This paper proposes a new method for measuring similarity in erratic behavior among a collection of time series. Our mathematical framework defines sets with uncertainty, introduces a new class of semi-metrics between them, and combines this with a suitable change point algorithm to quantify discrepancy between time series based on their change points, taking uncertainty into account. Our change point detection algorithm is judiciously chosen to perform well on dependent data, and to record the uncertainty around change points. Although our semi-metric may violate the triangle inequality, we include an empirical investigation and show that in all applications of the paper, the triangle inequality is violated infrequently and mildly. Thus, the semi-metric still respects a transitive property of closeness, as discussed in Section 3.

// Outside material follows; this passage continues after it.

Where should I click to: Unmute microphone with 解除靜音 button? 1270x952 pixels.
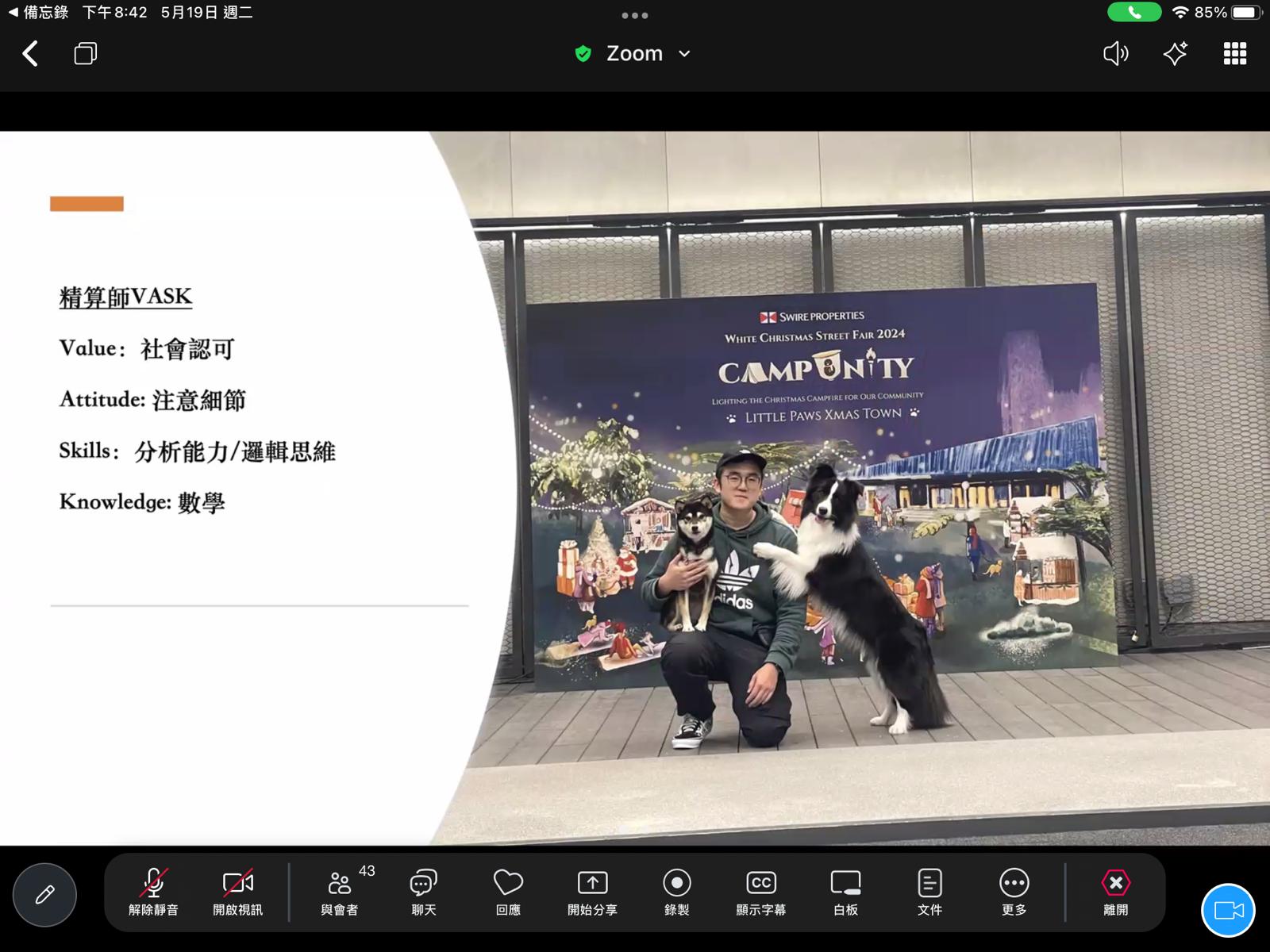pos(153,892)
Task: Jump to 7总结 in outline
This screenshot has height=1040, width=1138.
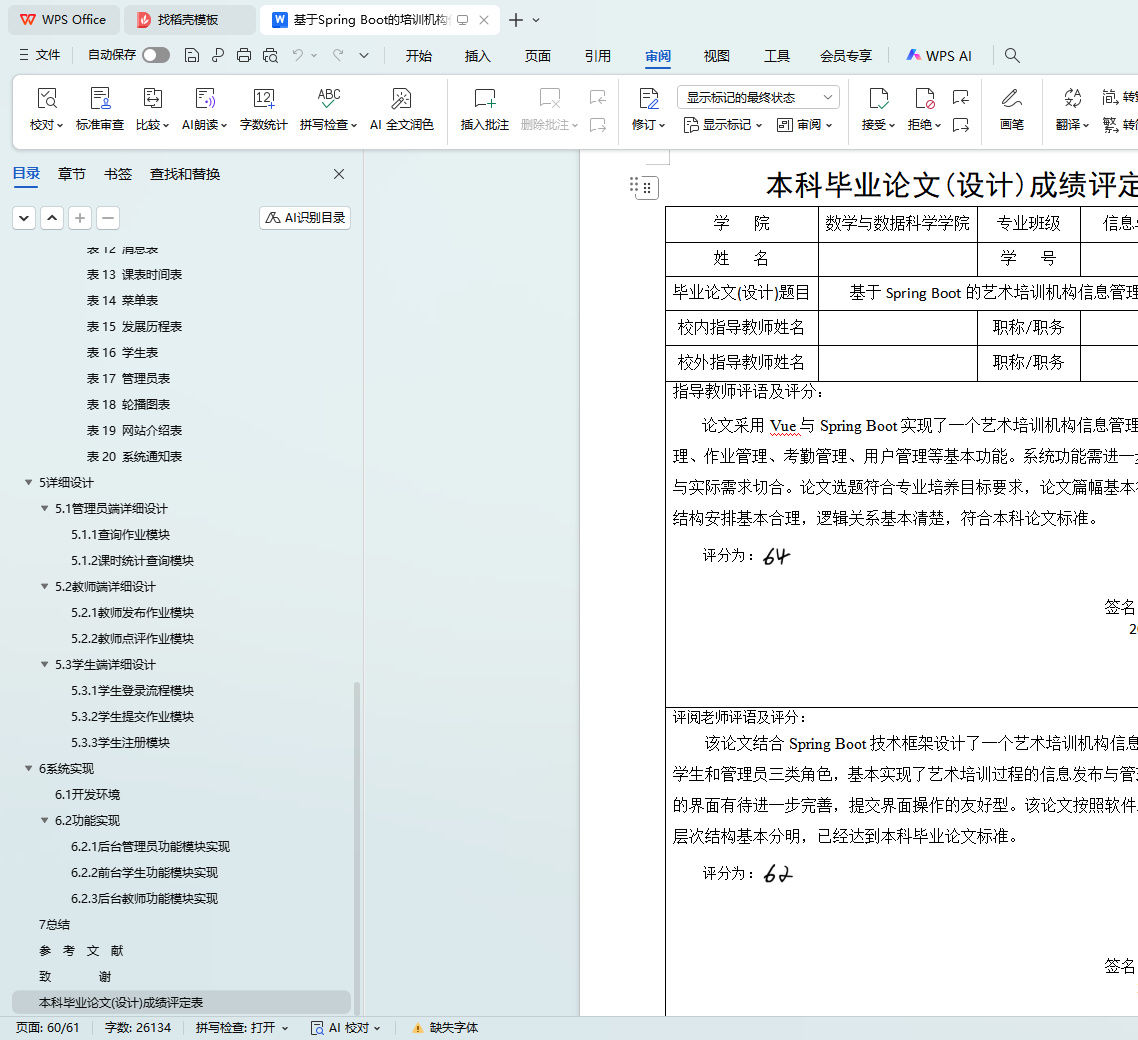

Applying this methodology to collections of country and sector indices over 20 years, we obtain immediate and visible insight into the structure of these collections with respect to their sets of change points, which are representatives of the indices' erratic behavior. We see clear similarity between the developed countries of our collection, particularly European countries. Examining these countries individually, we confirm similarity in several key change points, including the GFC, COVID-19, and Brexit in the case of European countries. Our methodology is also able to quickly identify outlier countries, such as China. Examining China reveals a clearly anomalous feature: no change point associated with COVID-19.

Applying our methodology to sectors and analyzing the resulting distance matrix compared to that of countries also produces interesting results. We show quantitatively that there is greater collective similarity among the erratic behavior profiles of sectors than countries. This can be qualitatively observed by examining the individual sector time series, where change points are consistently observed to be fairly equidistributed over time. In addition, every sector exhibits a change point around both the GFC and COVID-19. This observation has meaningful implications for investors, especially with regards to portfolio risk. Since there is greater similarity in sector erratic behaviors compared with countries, this suggests that diversification benefits are more substantial to investors diversifying with respect to countries (as opposed to sectors), as there is greater potential for reduction in change point variance.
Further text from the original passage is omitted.